**Dataset records:**
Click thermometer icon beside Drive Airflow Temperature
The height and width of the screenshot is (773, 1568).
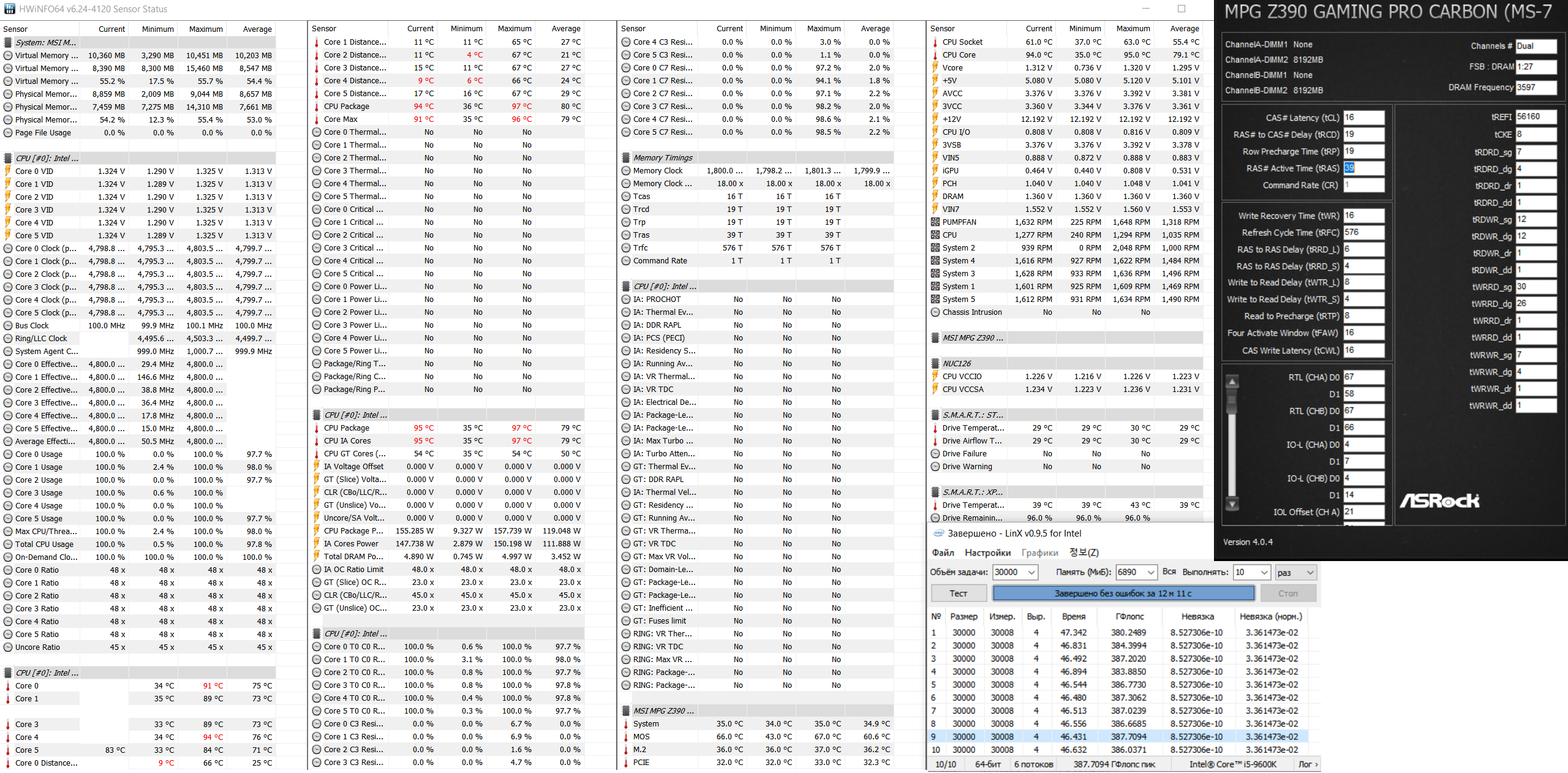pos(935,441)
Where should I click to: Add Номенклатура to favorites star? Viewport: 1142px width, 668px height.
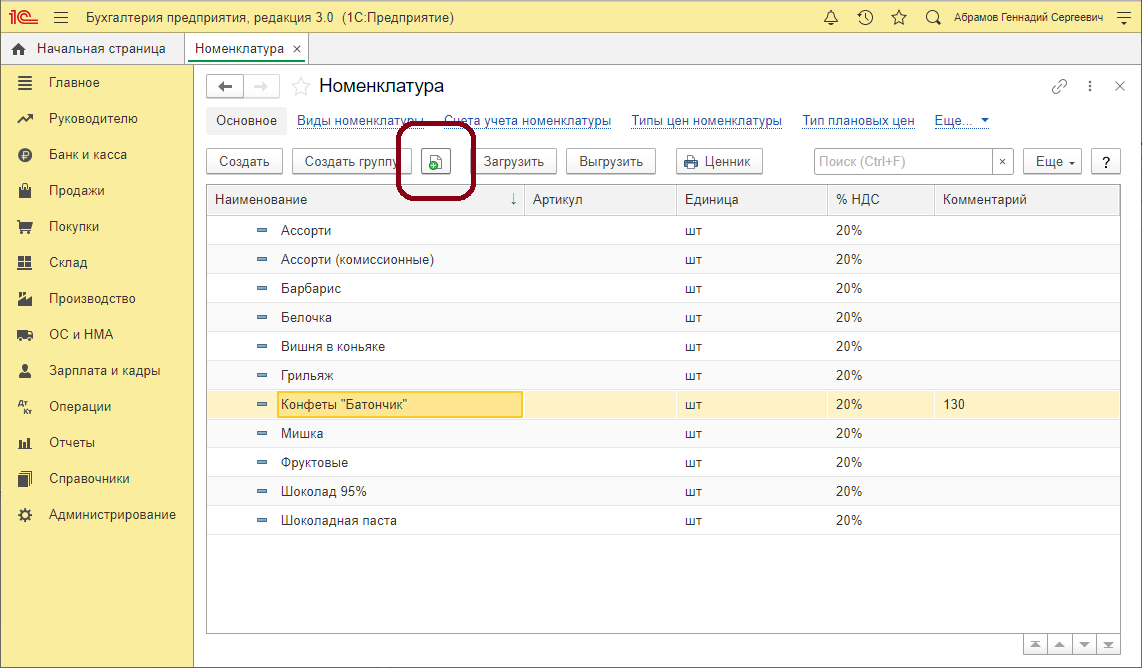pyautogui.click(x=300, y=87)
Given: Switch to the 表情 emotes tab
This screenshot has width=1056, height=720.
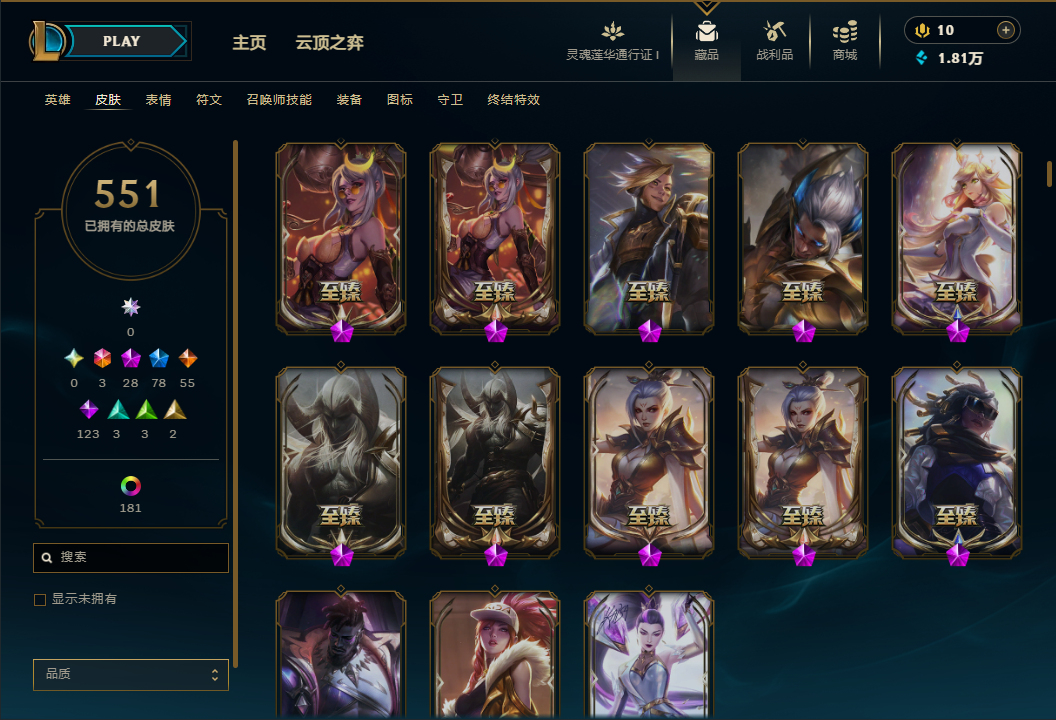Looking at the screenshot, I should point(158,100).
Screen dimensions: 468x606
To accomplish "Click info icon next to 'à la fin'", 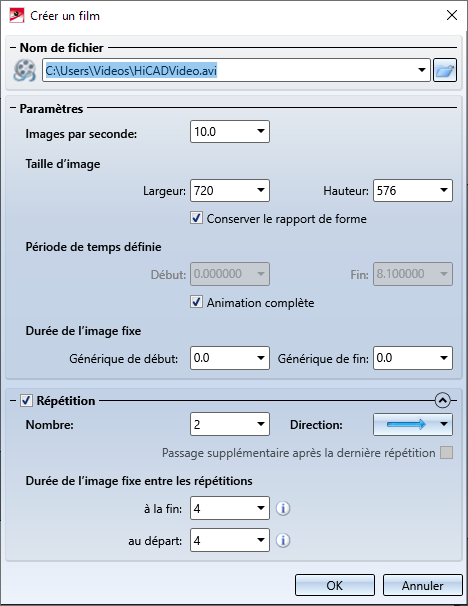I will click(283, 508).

**Request:** Starting with the first line and going on through the line with "pyautogui.click(x=300, y=87)", write out every line again in full, shifting each coordinate in the answers by adding 57. Leave the pictures out.

**Output of the exercise:**
Click thermometer icon beside Drive Airflow Temperature
The height and width of the screenshot is (773, 1568).
pos(992,498)
Where should I click to: Add Номенклатура to favorites star? Viewport: 1142px width, 668px height.
pyautogui.click(x=357, y=144)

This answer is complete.